H. Kishie Singh
In most countries, the roads are built for a specific purpose. Intra-city roads to inter-city roads to super highways, all have different specifications. Their load-bearing capacity is the main criteria.
The National Highway Authority of India has not taken this fact into consideration while building the National Highway from Ambala to Delhi.
In the last six months I was told repeatedly that the road is complete. About time! Sher Shah Suri started it, the British improved upon it and we haven’t a notion of what to do with it. Sorry people, the road is far from complete!
I recently drove to Delhi. My SUV, weighing almost two tons, should have stayed glued to the road. It did not. It was like a row boat on a choppy sea. The road surface was wavy. True, it looked freshly laid and smooth, but it had sunk. The smooth surface was illusionary.
But, why had it sunk?
Years ago, we had only the single rear axle Tata trucks on the road. These were rated at two-ton loading capacity. After being readied for the road, that means, adding additional leaf springs and stronger tyres, the trucks could carry 10 tons or more.

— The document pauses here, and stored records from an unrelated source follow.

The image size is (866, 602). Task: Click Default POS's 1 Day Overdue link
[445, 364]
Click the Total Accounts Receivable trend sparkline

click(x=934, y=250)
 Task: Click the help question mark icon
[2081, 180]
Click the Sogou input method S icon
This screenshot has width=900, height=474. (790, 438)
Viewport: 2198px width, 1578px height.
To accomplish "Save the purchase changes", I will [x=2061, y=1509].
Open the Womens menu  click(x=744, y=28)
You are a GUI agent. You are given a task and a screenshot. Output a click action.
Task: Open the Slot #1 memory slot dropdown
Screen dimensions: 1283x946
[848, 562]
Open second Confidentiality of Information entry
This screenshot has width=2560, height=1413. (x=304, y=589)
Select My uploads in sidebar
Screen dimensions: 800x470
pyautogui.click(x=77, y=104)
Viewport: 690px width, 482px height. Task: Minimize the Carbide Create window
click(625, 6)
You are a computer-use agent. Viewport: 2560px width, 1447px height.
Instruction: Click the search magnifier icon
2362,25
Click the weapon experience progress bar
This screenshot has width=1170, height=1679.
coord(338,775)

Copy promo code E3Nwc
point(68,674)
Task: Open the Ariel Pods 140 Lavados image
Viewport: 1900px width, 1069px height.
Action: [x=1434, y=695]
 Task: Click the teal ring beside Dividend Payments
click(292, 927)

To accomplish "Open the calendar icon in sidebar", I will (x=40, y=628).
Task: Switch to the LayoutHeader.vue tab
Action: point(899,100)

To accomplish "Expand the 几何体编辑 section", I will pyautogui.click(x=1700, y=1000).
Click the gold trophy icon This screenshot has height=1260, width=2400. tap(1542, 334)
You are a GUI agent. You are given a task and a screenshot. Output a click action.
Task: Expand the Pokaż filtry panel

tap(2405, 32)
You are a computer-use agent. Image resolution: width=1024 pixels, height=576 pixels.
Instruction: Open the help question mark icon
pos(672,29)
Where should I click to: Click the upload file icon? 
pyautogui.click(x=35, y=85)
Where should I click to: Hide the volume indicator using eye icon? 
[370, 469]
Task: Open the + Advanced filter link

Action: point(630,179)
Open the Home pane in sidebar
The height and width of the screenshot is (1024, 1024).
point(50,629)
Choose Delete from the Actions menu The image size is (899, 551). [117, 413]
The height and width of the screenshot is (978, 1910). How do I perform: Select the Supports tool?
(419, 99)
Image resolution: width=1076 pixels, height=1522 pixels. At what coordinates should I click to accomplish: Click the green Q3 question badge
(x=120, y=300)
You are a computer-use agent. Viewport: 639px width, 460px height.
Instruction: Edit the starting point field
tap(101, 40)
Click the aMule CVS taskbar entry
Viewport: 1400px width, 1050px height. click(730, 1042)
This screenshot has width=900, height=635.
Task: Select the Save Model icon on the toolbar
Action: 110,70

Along came the double rear axle trucks. Then came the 10/12/18 wheeler trucks; they could carry 40-50-60 tons. However, the roads and bridges stayed the same. I have been stuck on the National Highway when an overloaded truck broke a bridge. It simply could not carry the weight of a modern-day juggernaut.
And, on my last trip to Delhi, I was flabbergasted to see 22-wheeler trucks! My guesstimate is that these carry 100 tons or more. I saw trucks with four-wheel steering. Yes! The four up front wheels are controlled by the steering to help these monsters go around the corners. The load is as long as a railway carriage. The present-day roads were never built for these behemoths. Little wonder then that the roads have sunk to the extent that one gets sea-sick on land.
The smallest sedans, which weigh around 850 kg, they are capable of high speeds. For the unwary and unsuspecting driver, any uneven surface can destabilise the car. So, other than damaging roads and bridges, these vehicles pose a danger to just about every road user.
I am pained to say that we have world class cars, third world class roads and low class drivers. Neither are roads safe from the technical point of view, nor is policing any good. On my trip to Delhi and back, I did not see a single police car patrolling to check contraventions or regulate traffic and challan the offenders.
Speed limits are flouted, and so are overtaking rules. Heavy vehicles stick to the fast lane, metal rods protrude from trucks and tractors pull two and three trollies converting them into small road trains. Wheat straw (toorie) loaded trucks are the size of a barn, buses zigzag and zoom-cut lanes.
The same trucks, tractors and buses, the minute they enter Delhi, move to the left hand lane and stick there.
The Delhi Police cracked the whip during Asiad and brought traffic under control. Where there is a will there is a way.
So if Delhi can do it, why can’t the NHAI? A lackadaisical attitude and a lack of will is the answer. The result is a chaotic, dangerous and a killer road.